Russell Vance elected to National Academy of Sciences

Collage of headshots of six UC Berkeley faculty members.
The newly elected members of the National Academy of Sciences: clockwise from upper left, Gary Karpen, Janet Yellen, Kam-Biu Luk, Peter Bartlett, Russell Vance and Joshua Goldstein.

The National Academy of Sciences announced its newest members this week, among them six eminent UC Berkeley faculty members, including former U.S. Secretary of the Treasury Janet Yellen.

Membership in the academy, now held by more than 135 living Berkeley faculty members, recognizes scientists for “their distinguished and continuing achievements in original research.”

The National Academy of Sciences, along with the National Academy of Engineering and National Academy of Medicine, advise the federal government and other groups on science, engineering and health policy.

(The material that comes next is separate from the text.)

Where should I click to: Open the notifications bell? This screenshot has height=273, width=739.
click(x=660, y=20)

Altogether, NAS announced 120 new members and 25 new international members, bringing the total number of active members to 2,705 and the total number of active international members to 557.

The new members are:

Peter Bartlett is a Professor of the Graduate School in the departments of electrical engineering and computer sciences and of statistics. He is also a principal scientist at Google DeepMind. Bartlett studies the scientific and mathematical underpinnings of modern machine learning methods, with the goal of better understanding how these technologies work and extending them to new applications. At Berkeley, he is the machine learning research director at the Simons Institute for the Theory of Computing, director of the Foundations of Data Science Institute and director of the Collaboration on the Theoretical Foundations of Deep Learning.

Joshua R. Goldstein is the Maxine J. Elliott Professor of Demography and director of the Berkeley Population Center. He is interested in combining formal mathematical models with big data to understand how populations change — how people are born, age and die — and how those processes reveal the workings of social and economic inequality. His forecasts have anticipated several of the era’s most consequential demographic turns, including the rebound of European fertility from historic lows and the surge in multi-racial identification in the U.S. census.

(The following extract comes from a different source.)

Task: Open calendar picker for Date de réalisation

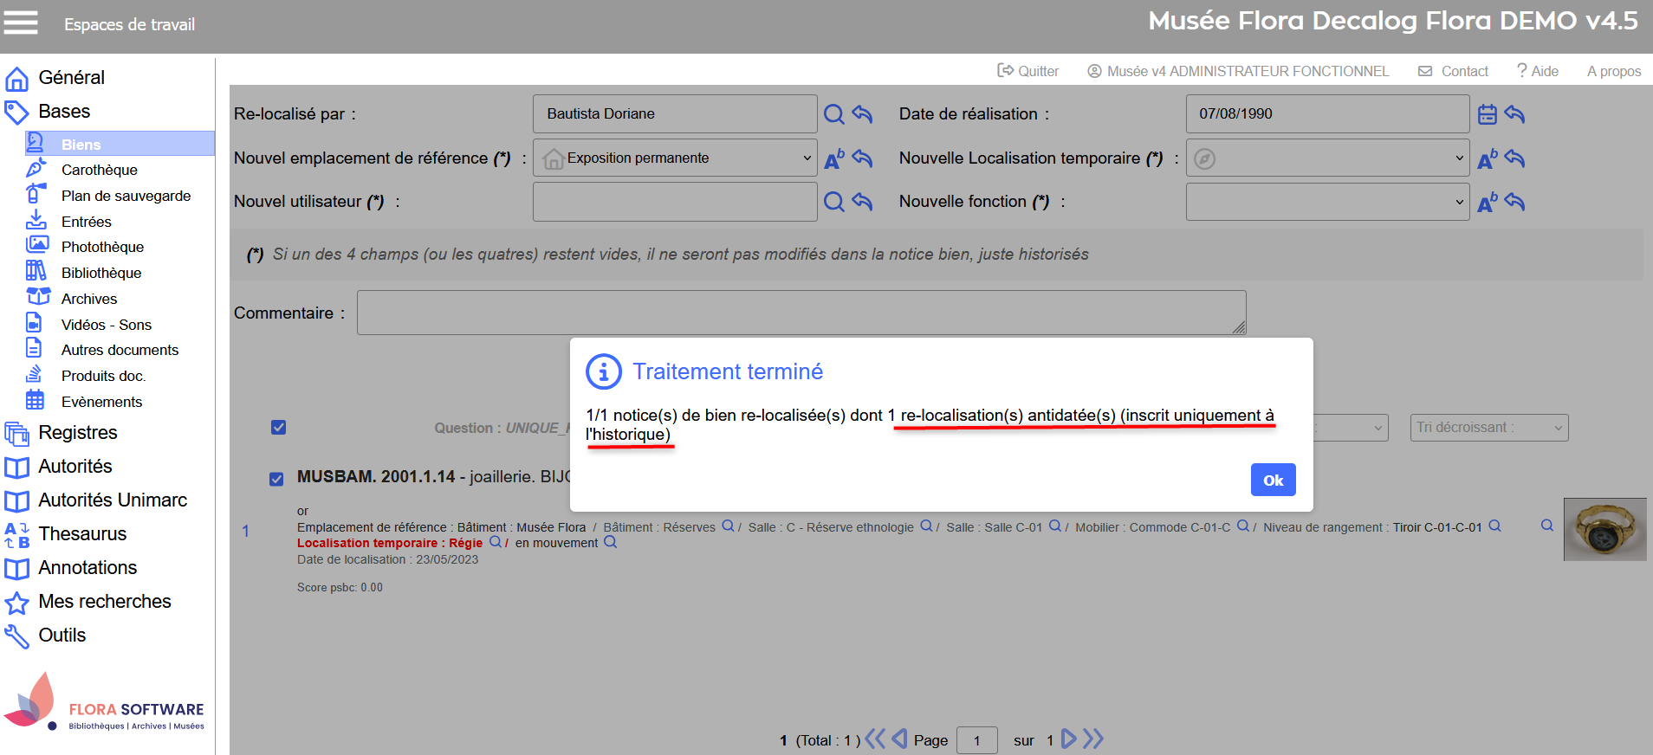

Gary H. Karpen is a professor of molecular and cell biology and senior scientist at Lawrence Berkeley National Laboratory. Using fruit flies, Karpen studies how chromatin, which packages DNA in the cell’s nucleus, self-organizes and how this self-organization affects development, health and disease. Because defective chromosome behaviors contribute to cancer, birth defects and aging, he ultimately hopes to apply this knowledge to improve diagnosis and treatment of human diseases.

Kam-Biu Luk is a professor emeritus of physics, a Professor of the Graduate School and a visiting professor at Hong Kong University of Science and Technology. Luk is best known as co-leader of the Daya Bay Reactor Neutrino Experiment, near Hong Kong, which discovered a third kind of neutrino oscillation. He is currently involved with the Deep Underground Neutrino Experiment in South Dakota through his affiliation with Berkeley Lab.

Russell E. Vance is a professor of molecular and cell biology, director of UC Berkeley’s Cancer Research Laboratory and a Howard Hughes Medical Institute investigator. He studies the immune system’s response to bacteria that cause tuberculosis and dysentery and applies what he learns to other areas affecting public health, such as cancer. His main interests are the fundamental mechanisms that provide host defense and how pathogens evade host immunity and cause disease.

Janet L. Yellen is the Eugene E. and Catherine M. Trefethen Professor Emeritus of Business Administration at the Haas School of Business and professor emeritus of economics. She is the first person in American history to have led the White House Council of Economic Advisors, which she chaired under President Bill Clinton; the U.S. Federal Reserve, which she chaired between 2014 and 2018; and the Treasury Department, as secretary under President Joseph Biden. Her academic research has focused on unemployment, monetary and fiscal policy and international trade.